Por outro lado, nós vimos que as relações gramaticais e sintáticas entre
as unidades e os sintagmas mínimos são, elas também, relativamente simples.
As combinações se fazem antes de tudo por justaposições, mesmo se estas
não devam nada ao acaso.

A principal dificuldade me parece residir na ginástica mnemônica a qual


o analista deve se livrar ao longo do eixo paradigmático, de tudo o mais que os
arquólogos tem o hábito de trabalhar fracionando e isolando o que não tem
sentido senão no todo. É verdade que as relações associativas são facilitadas
graças ao fechamento do sistema, limitado pelas restrições formais rígidas –
daí essa pesquisa de aberturas temáticas que não pode finalmente se exprimir
senão pelo recurso a um processo estrangeiro, as inscrições nominais.

Eu gostraria de ressaltar mais uma vez um benefício que me parece


representar uma conquista decisiva: o caráter científico da metodologia; os
resultados podem se submeter à prova da “falseabilidade”. Desde que algumas
das regras de associação e de exclusão que subjazem a sintaxe foram
detectadas, podem ser colocadas à prova sem que mesmo que seja
indispensável conhecer todas as cenas das quais sejam suscetíveis de analisar
com o um todo. Uma demonstração do tipo estruturalista oferece então a
vantagem paradoxal de poder ser, se for o caso, irremediavelmente arruinada.
Nas ciências humanas é uma bela revolução.

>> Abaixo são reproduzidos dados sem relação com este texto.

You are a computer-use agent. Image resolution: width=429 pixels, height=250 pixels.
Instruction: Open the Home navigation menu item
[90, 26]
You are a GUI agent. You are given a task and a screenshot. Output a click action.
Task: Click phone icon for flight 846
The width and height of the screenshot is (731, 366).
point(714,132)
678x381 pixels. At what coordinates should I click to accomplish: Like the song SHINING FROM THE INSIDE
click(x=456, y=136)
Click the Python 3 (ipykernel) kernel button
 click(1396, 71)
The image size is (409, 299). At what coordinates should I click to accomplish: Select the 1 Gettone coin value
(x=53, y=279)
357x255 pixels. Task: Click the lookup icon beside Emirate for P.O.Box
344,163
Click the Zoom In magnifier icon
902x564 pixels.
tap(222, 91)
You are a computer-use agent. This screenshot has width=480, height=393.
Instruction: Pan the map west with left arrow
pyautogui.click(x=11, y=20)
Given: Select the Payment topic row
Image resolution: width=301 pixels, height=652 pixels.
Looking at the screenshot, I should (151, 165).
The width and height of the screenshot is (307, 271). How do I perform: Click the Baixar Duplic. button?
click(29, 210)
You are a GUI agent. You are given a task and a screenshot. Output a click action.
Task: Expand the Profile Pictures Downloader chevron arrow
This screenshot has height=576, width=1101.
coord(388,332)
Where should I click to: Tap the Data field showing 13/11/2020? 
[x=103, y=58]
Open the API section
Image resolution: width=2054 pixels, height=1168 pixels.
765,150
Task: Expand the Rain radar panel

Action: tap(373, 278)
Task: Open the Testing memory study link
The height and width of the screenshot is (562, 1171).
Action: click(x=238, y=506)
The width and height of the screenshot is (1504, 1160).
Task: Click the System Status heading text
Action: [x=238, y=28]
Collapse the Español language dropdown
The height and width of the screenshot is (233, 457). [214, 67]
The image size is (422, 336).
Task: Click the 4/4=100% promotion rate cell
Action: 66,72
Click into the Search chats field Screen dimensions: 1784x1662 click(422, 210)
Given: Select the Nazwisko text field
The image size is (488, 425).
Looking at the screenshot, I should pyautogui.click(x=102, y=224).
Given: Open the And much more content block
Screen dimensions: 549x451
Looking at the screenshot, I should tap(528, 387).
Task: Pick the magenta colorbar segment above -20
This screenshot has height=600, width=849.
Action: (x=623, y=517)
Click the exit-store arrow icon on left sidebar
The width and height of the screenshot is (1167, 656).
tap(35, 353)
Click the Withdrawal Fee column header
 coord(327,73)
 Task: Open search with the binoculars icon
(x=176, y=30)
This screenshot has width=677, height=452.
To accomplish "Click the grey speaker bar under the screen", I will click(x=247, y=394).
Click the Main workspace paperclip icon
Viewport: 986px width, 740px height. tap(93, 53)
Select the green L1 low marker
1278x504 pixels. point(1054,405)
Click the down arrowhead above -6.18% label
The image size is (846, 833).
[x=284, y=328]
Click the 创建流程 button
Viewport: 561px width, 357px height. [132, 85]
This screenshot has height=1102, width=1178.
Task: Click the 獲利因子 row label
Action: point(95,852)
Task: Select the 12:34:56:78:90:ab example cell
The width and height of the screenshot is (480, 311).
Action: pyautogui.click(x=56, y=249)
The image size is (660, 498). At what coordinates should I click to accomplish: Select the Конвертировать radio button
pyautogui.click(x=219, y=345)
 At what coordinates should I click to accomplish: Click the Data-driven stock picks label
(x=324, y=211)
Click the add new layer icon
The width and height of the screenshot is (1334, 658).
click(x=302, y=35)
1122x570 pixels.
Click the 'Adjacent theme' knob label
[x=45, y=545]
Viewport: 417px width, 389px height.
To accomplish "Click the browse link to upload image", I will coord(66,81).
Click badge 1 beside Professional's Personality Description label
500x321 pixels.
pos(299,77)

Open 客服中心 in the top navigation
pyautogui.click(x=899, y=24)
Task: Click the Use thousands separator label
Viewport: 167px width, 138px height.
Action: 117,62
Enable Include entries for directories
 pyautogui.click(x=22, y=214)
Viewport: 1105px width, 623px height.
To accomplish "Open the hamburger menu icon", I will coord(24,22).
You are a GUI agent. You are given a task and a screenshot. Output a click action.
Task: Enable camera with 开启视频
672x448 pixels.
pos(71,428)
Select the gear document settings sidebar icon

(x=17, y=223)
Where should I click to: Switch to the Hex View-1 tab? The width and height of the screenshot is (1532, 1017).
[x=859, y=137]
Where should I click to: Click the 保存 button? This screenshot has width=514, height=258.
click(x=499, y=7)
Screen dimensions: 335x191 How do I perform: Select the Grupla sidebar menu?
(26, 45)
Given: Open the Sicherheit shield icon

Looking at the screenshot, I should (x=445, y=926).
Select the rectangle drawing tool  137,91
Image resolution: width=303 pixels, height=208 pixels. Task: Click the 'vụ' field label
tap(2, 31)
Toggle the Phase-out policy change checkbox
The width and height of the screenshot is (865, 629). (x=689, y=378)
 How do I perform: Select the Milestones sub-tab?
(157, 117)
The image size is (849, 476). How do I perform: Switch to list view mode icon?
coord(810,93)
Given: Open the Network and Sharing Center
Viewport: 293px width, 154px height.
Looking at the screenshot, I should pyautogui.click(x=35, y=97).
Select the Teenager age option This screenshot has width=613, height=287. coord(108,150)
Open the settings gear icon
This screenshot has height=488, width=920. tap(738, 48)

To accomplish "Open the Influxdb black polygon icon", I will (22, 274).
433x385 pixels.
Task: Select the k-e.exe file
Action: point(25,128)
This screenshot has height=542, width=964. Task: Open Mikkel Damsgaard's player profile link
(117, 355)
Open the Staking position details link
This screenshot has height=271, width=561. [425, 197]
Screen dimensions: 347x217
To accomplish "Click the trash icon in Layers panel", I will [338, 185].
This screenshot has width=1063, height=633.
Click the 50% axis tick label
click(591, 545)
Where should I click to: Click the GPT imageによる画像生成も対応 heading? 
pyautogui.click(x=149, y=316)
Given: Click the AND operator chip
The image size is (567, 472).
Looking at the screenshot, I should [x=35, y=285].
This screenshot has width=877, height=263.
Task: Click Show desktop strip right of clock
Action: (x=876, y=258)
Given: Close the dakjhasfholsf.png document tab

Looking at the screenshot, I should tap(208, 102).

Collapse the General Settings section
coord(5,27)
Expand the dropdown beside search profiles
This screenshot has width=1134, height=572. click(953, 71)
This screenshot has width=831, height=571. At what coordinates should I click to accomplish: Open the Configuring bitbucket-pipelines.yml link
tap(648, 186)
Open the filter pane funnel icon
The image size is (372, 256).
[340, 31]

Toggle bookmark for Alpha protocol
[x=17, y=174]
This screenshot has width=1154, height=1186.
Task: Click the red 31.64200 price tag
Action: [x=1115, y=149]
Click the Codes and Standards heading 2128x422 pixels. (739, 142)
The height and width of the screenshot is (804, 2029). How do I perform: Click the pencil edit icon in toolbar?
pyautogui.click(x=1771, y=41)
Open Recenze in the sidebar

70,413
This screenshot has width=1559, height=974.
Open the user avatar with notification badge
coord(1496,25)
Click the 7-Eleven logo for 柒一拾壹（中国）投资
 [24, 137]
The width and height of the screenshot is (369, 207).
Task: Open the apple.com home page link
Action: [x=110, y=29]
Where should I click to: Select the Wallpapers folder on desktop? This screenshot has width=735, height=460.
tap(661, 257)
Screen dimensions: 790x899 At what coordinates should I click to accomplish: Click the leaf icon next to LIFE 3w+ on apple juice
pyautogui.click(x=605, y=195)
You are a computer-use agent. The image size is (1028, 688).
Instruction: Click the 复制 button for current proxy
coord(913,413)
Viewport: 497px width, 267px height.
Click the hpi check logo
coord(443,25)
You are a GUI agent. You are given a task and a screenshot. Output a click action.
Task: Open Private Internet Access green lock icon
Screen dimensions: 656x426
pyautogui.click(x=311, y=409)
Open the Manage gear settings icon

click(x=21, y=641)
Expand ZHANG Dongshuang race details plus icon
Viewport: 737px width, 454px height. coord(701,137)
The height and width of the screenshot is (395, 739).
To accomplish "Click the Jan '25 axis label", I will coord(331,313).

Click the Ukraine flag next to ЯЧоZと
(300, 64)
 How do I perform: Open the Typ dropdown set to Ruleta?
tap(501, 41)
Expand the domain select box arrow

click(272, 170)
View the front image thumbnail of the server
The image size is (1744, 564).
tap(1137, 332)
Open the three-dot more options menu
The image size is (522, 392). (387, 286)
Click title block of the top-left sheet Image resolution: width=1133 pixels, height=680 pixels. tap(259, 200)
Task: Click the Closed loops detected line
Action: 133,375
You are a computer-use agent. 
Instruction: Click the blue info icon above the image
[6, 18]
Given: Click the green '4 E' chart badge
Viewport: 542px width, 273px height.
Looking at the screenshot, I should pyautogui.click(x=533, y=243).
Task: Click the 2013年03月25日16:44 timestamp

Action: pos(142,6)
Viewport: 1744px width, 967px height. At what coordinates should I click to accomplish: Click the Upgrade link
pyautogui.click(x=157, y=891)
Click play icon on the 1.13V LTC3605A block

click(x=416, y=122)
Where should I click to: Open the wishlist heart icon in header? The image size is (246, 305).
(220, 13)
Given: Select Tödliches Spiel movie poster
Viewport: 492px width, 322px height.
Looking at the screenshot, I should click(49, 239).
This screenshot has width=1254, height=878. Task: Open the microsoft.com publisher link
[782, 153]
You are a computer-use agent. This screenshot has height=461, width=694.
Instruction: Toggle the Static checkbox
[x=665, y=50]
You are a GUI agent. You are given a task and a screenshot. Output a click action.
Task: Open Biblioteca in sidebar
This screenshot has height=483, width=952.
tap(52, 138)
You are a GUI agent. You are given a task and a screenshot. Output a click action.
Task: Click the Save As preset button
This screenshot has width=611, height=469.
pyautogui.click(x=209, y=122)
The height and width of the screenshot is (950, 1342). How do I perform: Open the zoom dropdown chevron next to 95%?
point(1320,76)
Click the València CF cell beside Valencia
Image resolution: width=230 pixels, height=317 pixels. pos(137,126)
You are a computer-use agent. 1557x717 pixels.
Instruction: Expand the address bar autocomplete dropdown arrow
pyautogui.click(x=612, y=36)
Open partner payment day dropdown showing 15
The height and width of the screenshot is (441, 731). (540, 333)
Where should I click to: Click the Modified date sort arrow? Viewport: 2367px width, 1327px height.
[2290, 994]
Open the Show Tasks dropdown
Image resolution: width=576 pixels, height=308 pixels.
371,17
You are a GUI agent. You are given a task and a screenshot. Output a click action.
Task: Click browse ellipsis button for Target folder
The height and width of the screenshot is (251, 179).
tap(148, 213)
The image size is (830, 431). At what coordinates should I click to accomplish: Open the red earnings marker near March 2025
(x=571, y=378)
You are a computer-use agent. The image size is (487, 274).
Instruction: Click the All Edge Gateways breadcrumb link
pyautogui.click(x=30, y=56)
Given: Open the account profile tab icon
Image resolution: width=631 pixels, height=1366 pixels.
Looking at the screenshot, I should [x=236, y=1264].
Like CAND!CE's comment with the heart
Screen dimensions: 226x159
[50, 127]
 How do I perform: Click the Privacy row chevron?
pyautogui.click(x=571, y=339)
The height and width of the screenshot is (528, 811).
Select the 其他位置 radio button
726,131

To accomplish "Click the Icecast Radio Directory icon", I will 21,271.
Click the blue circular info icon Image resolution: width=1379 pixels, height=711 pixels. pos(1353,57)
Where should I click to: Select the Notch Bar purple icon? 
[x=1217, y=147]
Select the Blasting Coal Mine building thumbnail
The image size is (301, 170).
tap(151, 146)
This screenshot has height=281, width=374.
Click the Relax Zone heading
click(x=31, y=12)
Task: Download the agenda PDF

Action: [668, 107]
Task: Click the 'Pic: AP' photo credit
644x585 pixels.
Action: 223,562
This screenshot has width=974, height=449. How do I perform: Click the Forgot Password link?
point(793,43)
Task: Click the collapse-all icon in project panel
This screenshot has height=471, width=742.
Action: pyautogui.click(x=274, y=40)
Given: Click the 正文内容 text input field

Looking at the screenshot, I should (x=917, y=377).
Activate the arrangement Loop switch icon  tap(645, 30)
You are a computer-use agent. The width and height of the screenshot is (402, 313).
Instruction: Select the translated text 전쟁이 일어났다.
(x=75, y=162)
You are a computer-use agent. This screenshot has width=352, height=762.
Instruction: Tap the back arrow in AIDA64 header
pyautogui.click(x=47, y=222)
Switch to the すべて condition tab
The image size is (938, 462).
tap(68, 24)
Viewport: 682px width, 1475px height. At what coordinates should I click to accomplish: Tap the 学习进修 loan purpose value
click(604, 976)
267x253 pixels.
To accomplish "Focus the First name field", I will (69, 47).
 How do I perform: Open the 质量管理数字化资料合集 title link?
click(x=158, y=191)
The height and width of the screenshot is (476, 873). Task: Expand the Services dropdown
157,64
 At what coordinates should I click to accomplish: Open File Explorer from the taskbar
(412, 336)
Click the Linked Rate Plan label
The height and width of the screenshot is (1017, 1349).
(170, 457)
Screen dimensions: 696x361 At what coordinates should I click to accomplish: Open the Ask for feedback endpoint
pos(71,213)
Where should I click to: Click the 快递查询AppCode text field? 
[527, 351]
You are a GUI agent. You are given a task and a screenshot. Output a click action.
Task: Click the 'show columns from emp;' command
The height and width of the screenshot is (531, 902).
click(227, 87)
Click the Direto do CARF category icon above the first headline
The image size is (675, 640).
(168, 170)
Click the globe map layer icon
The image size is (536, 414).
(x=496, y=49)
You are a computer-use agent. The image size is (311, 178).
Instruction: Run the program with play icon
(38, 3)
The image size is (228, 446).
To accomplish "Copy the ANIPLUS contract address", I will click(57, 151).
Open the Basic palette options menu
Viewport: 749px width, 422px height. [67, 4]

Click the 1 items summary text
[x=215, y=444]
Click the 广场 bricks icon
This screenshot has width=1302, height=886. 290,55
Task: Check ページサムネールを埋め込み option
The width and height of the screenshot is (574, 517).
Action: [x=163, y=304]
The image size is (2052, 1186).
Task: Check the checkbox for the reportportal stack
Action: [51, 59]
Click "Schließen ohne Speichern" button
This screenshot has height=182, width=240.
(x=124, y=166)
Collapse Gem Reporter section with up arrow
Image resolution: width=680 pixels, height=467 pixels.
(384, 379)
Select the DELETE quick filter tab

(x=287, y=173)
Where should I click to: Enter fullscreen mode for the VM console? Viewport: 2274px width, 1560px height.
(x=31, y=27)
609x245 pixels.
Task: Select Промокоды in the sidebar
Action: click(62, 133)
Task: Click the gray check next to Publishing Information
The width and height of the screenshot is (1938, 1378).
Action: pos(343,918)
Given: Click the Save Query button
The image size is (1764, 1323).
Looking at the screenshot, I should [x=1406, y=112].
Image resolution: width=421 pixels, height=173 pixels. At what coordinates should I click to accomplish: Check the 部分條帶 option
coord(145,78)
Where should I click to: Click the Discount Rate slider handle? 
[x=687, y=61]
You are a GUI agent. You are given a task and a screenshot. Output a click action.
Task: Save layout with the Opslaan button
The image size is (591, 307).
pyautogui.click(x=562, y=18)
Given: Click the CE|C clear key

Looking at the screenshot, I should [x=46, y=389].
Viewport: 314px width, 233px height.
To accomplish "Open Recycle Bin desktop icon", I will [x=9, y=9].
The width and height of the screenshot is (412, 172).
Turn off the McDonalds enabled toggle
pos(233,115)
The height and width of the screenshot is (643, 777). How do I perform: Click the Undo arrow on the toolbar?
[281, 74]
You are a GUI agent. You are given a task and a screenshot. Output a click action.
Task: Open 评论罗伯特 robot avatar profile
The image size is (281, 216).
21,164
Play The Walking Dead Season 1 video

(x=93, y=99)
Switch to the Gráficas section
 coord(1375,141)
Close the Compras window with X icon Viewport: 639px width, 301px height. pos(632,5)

Mas os instrumentos semióticos não se limitam à aperfeiçoar as técnicas


de leitura e compreensão. Apesar das semelhanças estruturais que elas fazem
aparecer entre a imagética e o mito, eles colocam questões mais profundas
que pertencem, finalmente, ao funcionamento do espírito humano. A imagética
como tal, em sua totalidade, não tem para o pintor existência senão de modo
virtual. Este não cria as imagens. São as imagens que se materializam graças
a ele.

O verdadeiro problema talvez ainda não possa ter sido abordado pelos
priviligiados que nós somos. Nós possuímos, nós, a imagética; nós podemos
projetar imagens que foram descobertas um dia e alcançá-las pelo computador.
Nós constatamos as estruturas mas não lhes explicamos a origem.